* **TASK DETAILS**
Rewrite the material between the line holding "How do I perform: Open" and the line holding "click(580, 31)", inclusive, swapping "icon" for "symbol" and leaving everything else unchanged.

* **TASK INPUT**
=-=-=-=-=

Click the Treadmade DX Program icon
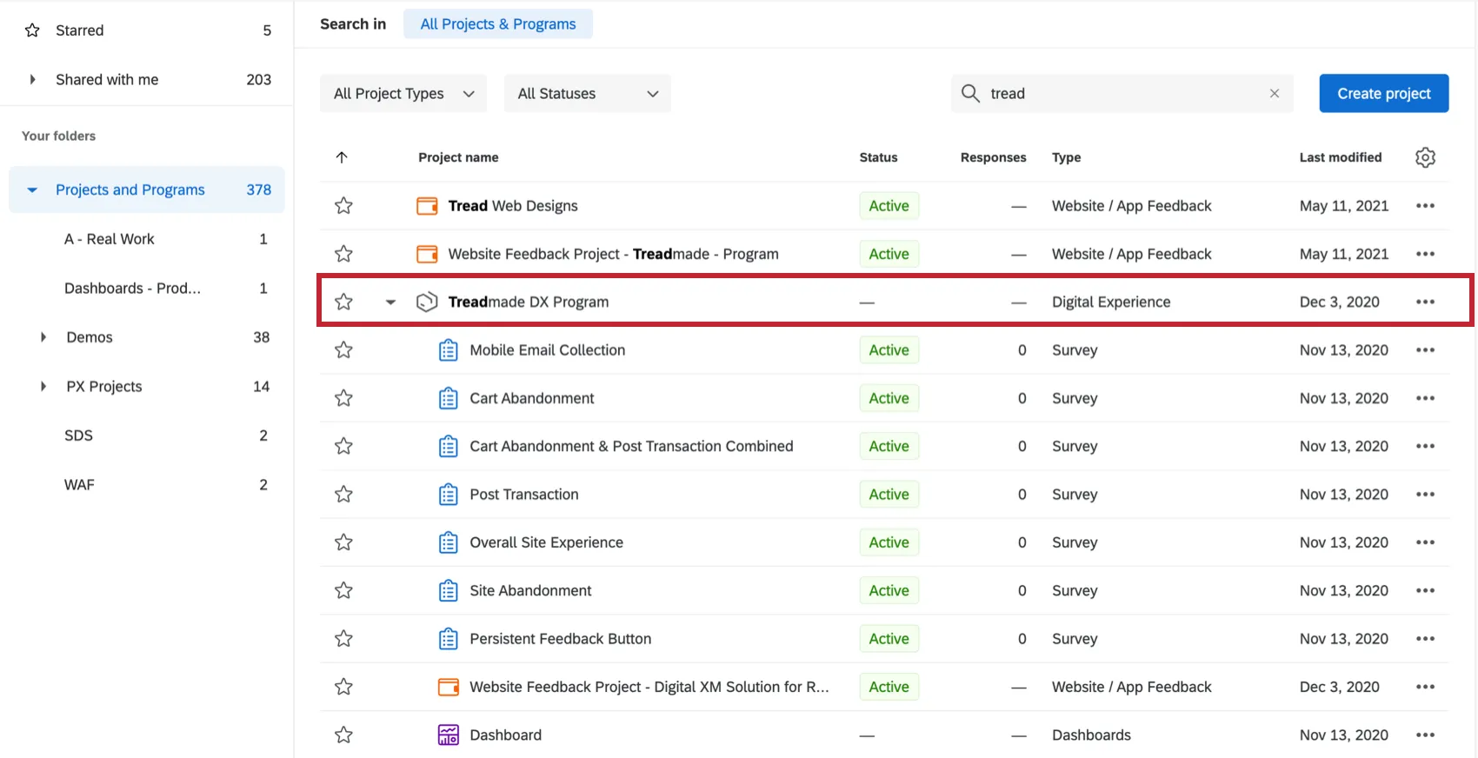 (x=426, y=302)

=-=-=-=-=

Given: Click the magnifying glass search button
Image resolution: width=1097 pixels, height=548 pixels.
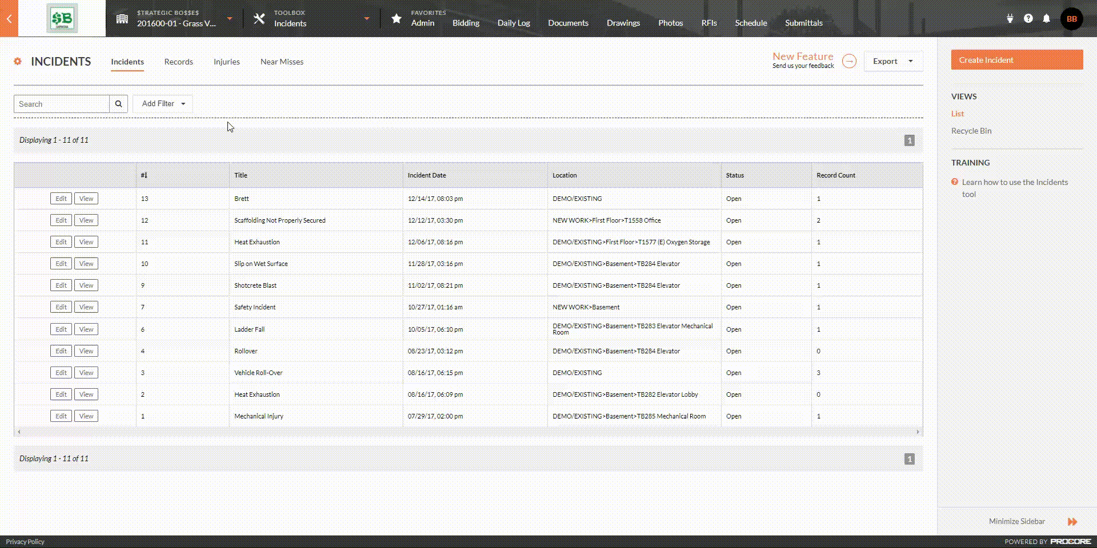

=-=-=-=-=

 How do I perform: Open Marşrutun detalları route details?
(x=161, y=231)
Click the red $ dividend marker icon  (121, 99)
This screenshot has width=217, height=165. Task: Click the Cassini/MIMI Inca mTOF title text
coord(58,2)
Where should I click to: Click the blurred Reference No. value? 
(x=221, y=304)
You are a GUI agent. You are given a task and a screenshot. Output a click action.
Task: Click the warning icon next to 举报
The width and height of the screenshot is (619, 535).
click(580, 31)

=-=-=-=-=

* **FULL RESPONSE**
 How do I perform: Open Marşrutun detalları route details?
(x=161, y=231)
Click the red $ dividend marker symbol  (121, 99)
This screenshot has width=217, height=165. Task: Click the Cassini/MIMI Inca mTOF title text
coord(58,2)
Where should I click to: Click the blurred Reference No. value? 
(x=221, y=304)
You are a GUI agent. You are given a task and a screenshot. Output a click action.
Task: Click the warning symbol next to 举报
The width and height of the screenshot is (619, 535).
click(580, 31)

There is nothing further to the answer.